* start *

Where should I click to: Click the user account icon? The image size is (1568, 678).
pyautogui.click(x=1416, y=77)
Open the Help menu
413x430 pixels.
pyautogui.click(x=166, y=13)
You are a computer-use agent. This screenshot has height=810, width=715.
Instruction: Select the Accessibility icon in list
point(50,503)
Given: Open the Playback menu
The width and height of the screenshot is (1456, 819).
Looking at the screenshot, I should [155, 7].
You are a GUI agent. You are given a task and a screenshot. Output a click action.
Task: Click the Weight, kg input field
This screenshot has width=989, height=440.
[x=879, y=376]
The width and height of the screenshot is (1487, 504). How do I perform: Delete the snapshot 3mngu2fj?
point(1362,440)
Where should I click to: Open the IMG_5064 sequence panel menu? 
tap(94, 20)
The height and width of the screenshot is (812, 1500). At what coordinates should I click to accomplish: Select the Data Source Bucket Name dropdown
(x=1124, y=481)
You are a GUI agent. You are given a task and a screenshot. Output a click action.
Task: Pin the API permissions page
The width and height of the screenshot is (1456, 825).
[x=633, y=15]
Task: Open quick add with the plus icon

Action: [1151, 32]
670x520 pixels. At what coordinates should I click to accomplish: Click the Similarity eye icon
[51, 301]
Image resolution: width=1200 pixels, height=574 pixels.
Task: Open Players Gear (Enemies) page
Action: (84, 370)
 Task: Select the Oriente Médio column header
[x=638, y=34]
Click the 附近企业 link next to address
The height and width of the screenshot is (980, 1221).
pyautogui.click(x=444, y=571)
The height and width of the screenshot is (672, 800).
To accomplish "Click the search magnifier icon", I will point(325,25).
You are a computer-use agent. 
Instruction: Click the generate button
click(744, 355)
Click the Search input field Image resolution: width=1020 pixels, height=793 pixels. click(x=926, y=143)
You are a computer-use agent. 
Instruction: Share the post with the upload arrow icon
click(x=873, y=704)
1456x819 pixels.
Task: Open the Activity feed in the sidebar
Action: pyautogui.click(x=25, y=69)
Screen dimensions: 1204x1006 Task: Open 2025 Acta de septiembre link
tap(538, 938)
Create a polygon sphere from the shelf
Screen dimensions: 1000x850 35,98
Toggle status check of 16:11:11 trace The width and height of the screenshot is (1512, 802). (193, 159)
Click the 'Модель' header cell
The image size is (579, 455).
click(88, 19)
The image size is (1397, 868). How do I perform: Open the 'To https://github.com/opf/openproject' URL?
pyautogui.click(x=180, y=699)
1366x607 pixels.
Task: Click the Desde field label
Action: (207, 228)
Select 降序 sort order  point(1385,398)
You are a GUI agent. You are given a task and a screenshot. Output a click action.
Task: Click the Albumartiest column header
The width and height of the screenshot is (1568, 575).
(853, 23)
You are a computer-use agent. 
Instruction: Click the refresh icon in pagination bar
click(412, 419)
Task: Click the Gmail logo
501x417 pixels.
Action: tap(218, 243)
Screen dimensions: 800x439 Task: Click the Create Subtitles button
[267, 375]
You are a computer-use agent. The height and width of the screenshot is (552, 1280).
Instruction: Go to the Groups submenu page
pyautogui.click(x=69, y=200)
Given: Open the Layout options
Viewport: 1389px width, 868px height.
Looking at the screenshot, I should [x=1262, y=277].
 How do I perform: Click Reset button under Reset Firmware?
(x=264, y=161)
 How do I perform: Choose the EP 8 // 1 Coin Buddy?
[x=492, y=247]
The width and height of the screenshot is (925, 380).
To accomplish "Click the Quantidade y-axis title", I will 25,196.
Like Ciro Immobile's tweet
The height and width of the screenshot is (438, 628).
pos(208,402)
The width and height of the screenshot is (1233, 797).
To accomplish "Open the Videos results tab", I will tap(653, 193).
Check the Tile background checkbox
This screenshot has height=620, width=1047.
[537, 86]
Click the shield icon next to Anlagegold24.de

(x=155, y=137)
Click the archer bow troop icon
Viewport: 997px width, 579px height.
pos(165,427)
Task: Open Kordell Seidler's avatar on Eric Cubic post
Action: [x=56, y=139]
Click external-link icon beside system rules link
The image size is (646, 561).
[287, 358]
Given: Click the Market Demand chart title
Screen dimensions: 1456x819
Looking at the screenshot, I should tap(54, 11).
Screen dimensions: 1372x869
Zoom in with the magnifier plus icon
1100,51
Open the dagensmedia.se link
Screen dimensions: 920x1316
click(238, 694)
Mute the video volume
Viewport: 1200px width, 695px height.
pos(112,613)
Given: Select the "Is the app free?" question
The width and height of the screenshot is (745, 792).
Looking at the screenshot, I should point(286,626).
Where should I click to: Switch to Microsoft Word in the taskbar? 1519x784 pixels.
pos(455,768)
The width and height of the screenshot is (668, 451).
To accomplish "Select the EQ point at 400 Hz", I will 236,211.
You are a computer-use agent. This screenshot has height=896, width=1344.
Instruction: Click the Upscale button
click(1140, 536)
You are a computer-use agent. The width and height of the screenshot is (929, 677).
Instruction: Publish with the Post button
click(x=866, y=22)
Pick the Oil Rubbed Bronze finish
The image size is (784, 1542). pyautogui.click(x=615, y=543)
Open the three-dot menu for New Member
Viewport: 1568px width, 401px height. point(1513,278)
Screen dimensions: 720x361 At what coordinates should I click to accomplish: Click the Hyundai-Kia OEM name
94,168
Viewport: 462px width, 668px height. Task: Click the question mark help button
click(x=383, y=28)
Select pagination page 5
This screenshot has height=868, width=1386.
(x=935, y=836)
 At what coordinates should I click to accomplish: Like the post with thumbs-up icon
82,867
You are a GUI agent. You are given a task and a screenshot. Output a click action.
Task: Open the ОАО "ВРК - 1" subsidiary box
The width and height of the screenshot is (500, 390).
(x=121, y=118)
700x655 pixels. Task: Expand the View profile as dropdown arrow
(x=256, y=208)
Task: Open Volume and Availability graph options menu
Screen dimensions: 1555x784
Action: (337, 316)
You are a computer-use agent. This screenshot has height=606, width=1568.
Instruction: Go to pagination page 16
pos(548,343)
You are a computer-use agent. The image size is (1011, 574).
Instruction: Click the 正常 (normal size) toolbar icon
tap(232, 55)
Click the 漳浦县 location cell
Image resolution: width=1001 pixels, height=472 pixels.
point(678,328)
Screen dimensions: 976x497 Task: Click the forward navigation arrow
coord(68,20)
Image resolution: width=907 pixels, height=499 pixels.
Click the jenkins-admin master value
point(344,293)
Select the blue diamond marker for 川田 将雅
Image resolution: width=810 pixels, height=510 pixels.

* end *

**Task details**
Take the lines from the one containing "Pick the Oil Rubbed Bronze finish" through the end of the items. Swap "pagination page" for "results page" and give those lines back with everything else unchanged.

**Expected output**
Pick the Oil Rubbed Bronze finish
The image size is (784, 1542). pyautogui.click(x=615, y=543)
Open the three-dot menu for New Member
Viewport: 1568px width, 401px height. point(1513,278)
Screen dimensions: 720x361 At what coordinates should I click to accomplish: Click the Hyundai-Kia OEM name
94,168
Viewport: 462px width, 668px height. Task: Click the question mark help button
click(x=383, y=28)
Select results page 5
This screenshot has height=868, width=1386.
(x=935, y=836)
 At what coordinates should I click to accomplish: Like the post with thumbs-up icon
82,867
You are a GUI agent. You are given a task and a screenshot. Output a click action.
Task: Open the ОАО "ВРК - 1" subsidiary box
The width and height of the screenshot is (500, 390).
(x=121, y=118)
700x655 pixels. Task: Expand the View profile as dropdown arrow
(x=256, y=208)
Task: Open Volume and Availability graph options menu
Screen dimensions: 1555x784
Action: (337, 316)
You are a computer-use agent. This screenshot has height=606, width=1568.
Instruction: Go to results page 16
pos(548,343)
You are a computer-use agent. The image size is (1011, 574).
Instruction: Click the 正常 (normal size) toolbar icon
tap(232, 55)
Click the 漳浦县 location cell
Image resolution: width=1001 pixels, height=472 pixels.
point(678,328)
Screen dimensions: 976x497 Task: Click the forward navigation arrow
coord(68,20)
Image resolution: width=907 pixels, height=499 pixels.
Click the jenkins-admin master value
point(344,293)
Select the blue diamond marker for 川田 将雅
Image resolution: width=810 pixels, height=510 pixels.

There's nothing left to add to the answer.